The task:
Format each line of the data below as a string in a single JSON list, one string per line, omitting blank lines and the pictures.

Supplied material:
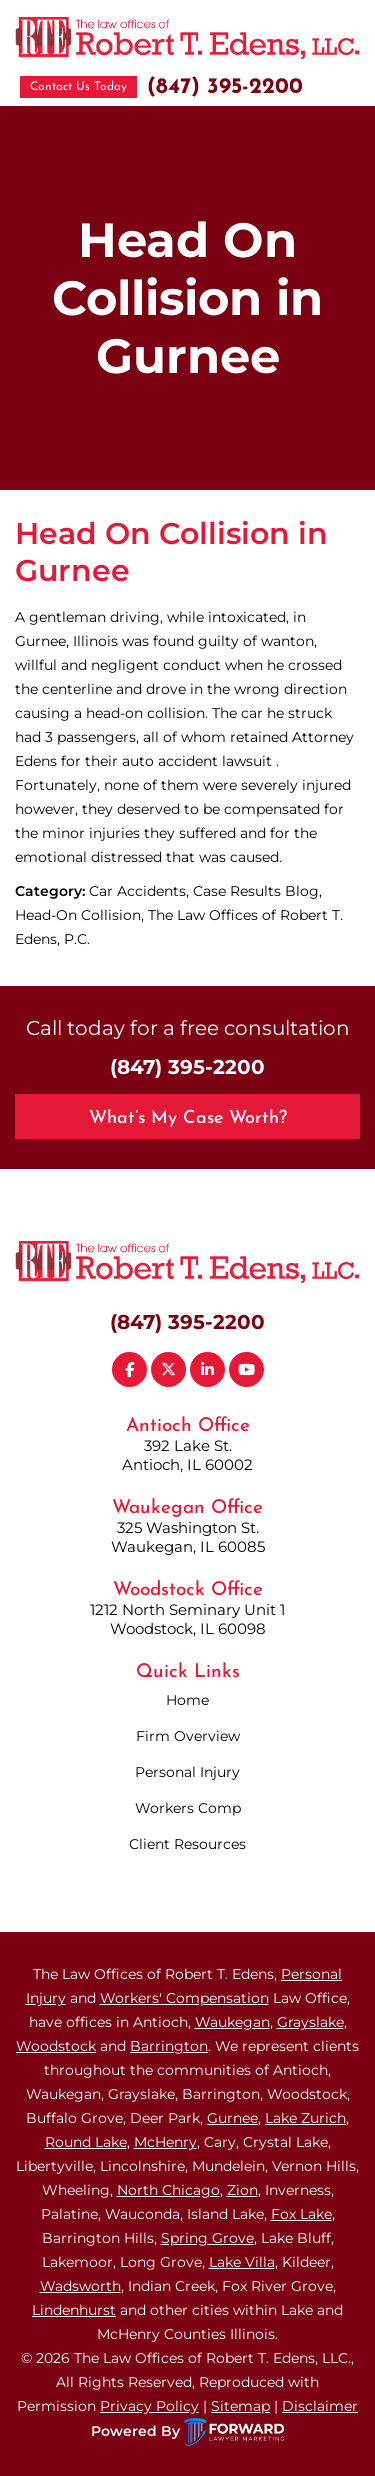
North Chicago (168, 2190)
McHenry (165, 2142)
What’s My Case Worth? (188, 1118)
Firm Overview (188, 1736)
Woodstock (56, 2046)
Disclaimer (320, 2406)
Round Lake (86, 2142)
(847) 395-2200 (225, 87)
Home (187, 1700)
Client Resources (187, 1844)
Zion (242, 2190)
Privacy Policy (149, 2406)
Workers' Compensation (184, 1998)
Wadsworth (80, 2286)
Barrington (169, 2046)
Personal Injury (187, 1772)
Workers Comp (188, 1808)
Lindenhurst (74, 2310)
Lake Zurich (305, 2118)
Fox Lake (301, 2214)
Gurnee (232, 2118)
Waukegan (232, 2022)
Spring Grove (207, 2238)
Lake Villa (242, 2262)
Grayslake (310, 2022)
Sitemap (240, 2406)
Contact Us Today (78, 87)
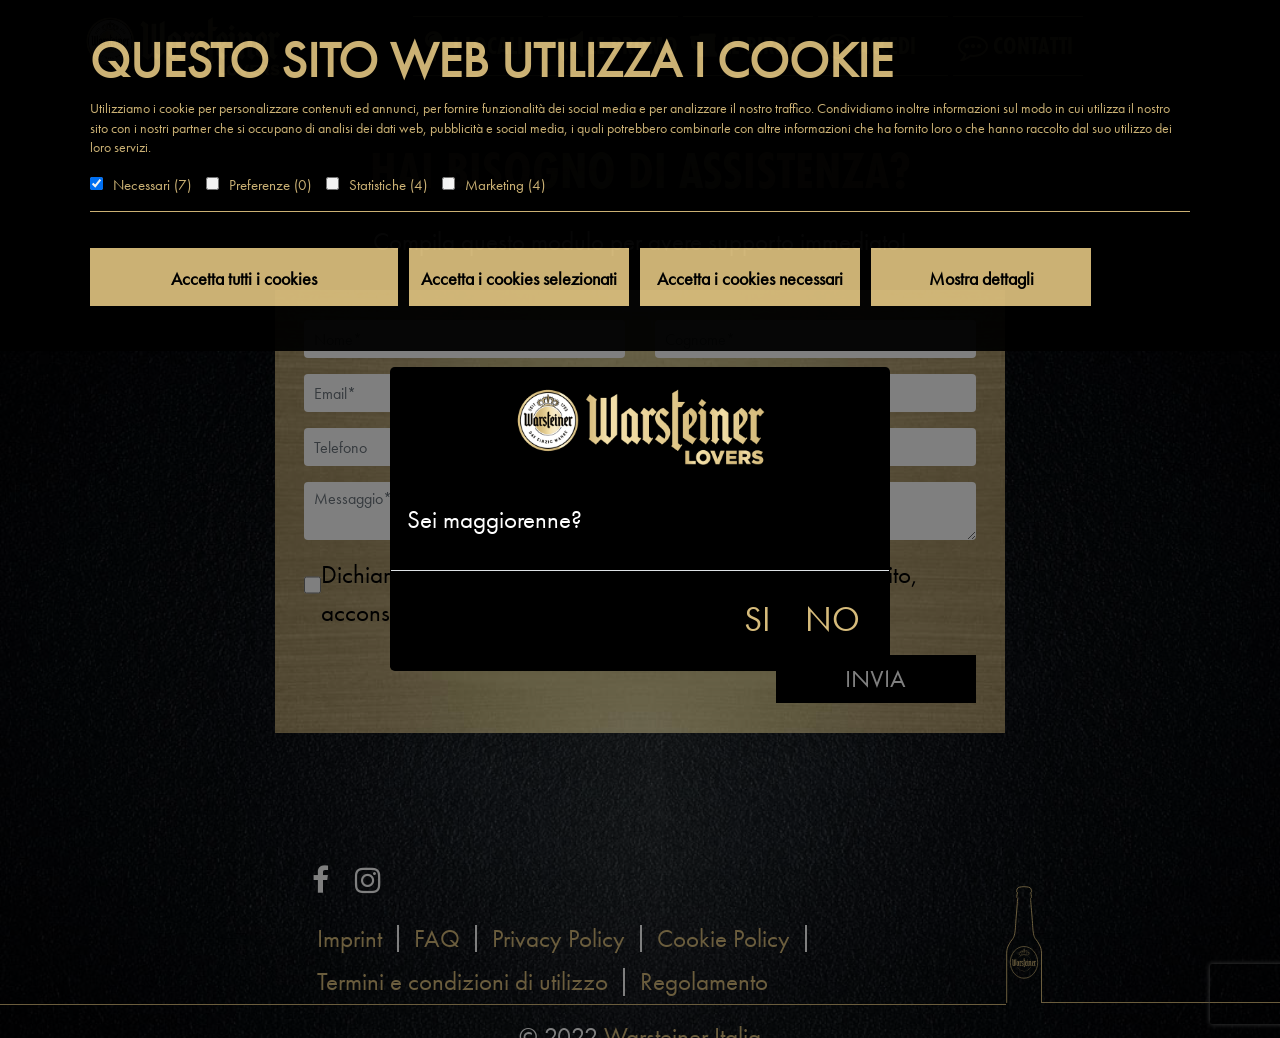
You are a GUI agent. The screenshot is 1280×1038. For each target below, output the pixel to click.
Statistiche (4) (388, 185)
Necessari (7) (152, 185)
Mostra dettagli (981, 278)
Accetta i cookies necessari (750, 278)
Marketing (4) (505, 185)
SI (757, 619)
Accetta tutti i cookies (244, 278)
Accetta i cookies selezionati (519, 278)
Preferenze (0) (270, 185)
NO (832, 619)
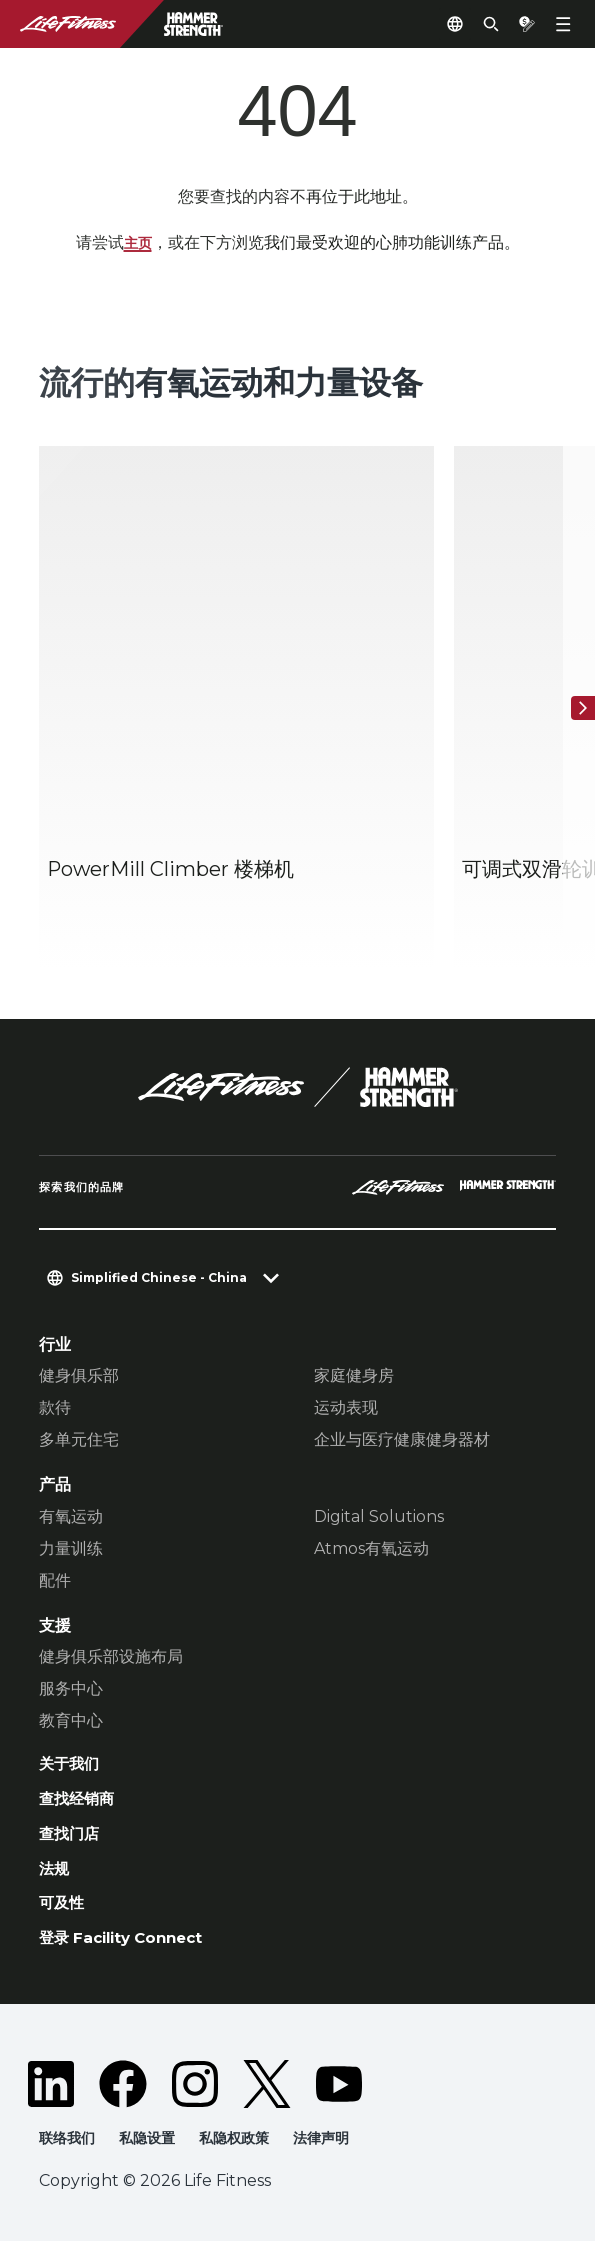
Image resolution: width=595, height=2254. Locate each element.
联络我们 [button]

Output below:
[
  "North Chicago (168, 2190)",
  "McHenry (165, 2142)",
  "What’s My Case Worth? (188, 1118)",
  "Firm Overview (188, 1736)",
  "Woodstock (56, 2046)",
  "Disclaimer (320, 2406)",
  "Round Lake (86, 2142)",
  "(847) 395-2200 (225, 87)",
  "Home (187, 1700)",
  "Client Resources (187, 1844)",
  "Zion (242, 2190)",
  "Privacy Policy (149, 2406)",
  "Workers' Compensation (184, 1998)",
  "Wadsworth (80, 2286)",
  "Barrington (169, 2046)",
  "Personal Injury (187, 1772)",
  "Workers Comp (188, 1808)",
  "Lindenhurst (74, 2310)",
  "Lake Zurich (305, 2118)",
  "Fox Lake (301, 2214)",
  "Gurnee (232, 2118)",
  "Waukegan (232, 2022)",
  "Spring Grove (207, 2238)",
  "Lake Villa (242, 2262)",
  "Grayslake (310, 2022)",
  "Sitemap (240, 2406)",
  "Contact Us Today (78, 87)",
  "You are a GUI agent. The screenshot is 1280×1038. For each target below, output the pixel to click.",
  "Statistiche (4) (388, 185)",
  "Necessari (7) (152, 185)",
  "Mostra dettagli (981, 278)",
  "Accetta i cookies necessari (750, 278)",
  "Marketing (4) (505, 185)",
  "SI (757, 619)",
  "Accetta tutti i cookies (244, 278)",
  "Accetta i cookies selezionati (519, 278)",
  "Preferenze (0) (270, 185)",
  "NO (832, 619)",
  "Image resolution: width=595, height=2254. Locate each element.",
  "联络我们 [button]"
]